Walking inside the PetSmart, eyes are immediately drawn to a small, shaggy brown-furred Chihuahua scaling his playpen in a Spiderman-like manner. One of the helping volunteers admonishes him, “Down, Spike!” But he doesn’t obey, just licks her hand as groups of potential adopters smile and laugh loudly, even drawing attention from the neighboring cashiers, as they size up little Spike’s adventurous nature.
In the playpen adjacent to Spike, another dog, a mutt named Lily, takes Spike’s idea even further and climbs to the top of the pen and tries to jump out as volunteers rush to keep her inside the pen exclaiming “Oh no not again!” each time Lily hurls herself upwards. After ten minutes of this however, they admit defeat and pick Lily up, carting her around to the fifteen people standing by the adoption area. Lily, with a panting tongue and a wagging tail seems happy she got her victory.
The volunteer, named Amber, has to maneuver around Lily’s playpen as her other canine friends run around it, bouncing from one side to the other, pushing and pulling the playpen into abstract shapes, causing the side to hit the water bowl, water sloshing out onto their paw pads. But as the dogs wag their tails and continue bouncing, it’s clear they don’t mind.

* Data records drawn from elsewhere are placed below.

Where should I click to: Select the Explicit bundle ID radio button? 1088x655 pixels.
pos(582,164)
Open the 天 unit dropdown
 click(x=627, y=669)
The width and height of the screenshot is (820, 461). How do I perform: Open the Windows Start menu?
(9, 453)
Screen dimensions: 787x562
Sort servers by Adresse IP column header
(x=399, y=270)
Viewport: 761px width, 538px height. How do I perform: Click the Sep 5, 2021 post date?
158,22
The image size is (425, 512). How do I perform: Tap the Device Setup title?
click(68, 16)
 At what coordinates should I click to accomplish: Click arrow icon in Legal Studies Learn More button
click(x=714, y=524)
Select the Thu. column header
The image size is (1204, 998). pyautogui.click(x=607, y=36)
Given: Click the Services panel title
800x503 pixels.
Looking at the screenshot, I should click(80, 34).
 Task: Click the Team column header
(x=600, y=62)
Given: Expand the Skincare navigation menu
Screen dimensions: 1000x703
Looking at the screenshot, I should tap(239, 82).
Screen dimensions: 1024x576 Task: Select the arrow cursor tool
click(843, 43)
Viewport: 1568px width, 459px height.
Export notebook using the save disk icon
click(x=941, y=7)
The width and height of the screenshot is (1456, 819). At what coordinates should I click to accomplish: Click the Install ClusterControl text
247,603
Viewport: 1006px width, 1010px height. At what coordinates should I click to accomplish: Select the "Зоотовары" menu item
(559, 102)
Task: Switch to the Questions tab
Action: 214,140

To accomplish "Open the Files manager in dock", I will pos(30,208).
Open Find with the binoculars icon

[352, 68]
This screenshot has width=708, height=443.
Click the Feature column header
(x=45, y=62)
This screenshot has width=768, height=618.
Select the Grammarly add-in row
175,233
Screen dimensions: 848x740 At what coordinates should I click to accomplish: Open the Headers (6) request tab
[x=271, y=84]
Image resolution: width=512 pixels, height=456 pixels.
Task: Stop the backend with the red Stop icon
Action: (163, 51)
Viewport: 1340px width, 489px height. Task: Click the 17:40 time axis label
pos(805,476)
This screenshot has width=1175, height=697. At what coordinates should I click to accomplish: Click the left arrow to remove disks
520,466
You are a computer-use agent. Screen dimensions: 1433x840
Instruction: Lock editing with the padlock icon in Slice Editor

Spike, Lily, and rest of the 8 dogs and lone cat inside the store for the adoption, are from the ART N Paws Animal Rescue in Murrieta, and many of them were rescued from the “death row” at kill shelters. They cite the need for adoption to prevent animals from being euthanized due to overpopulation.
The goal for the adoption fair is for all 29 pets available at the Brea PetSmart this weekend to be adopted and get people interested in the rescues that provided the animals with the hope of someday providing homes for all shelter animals.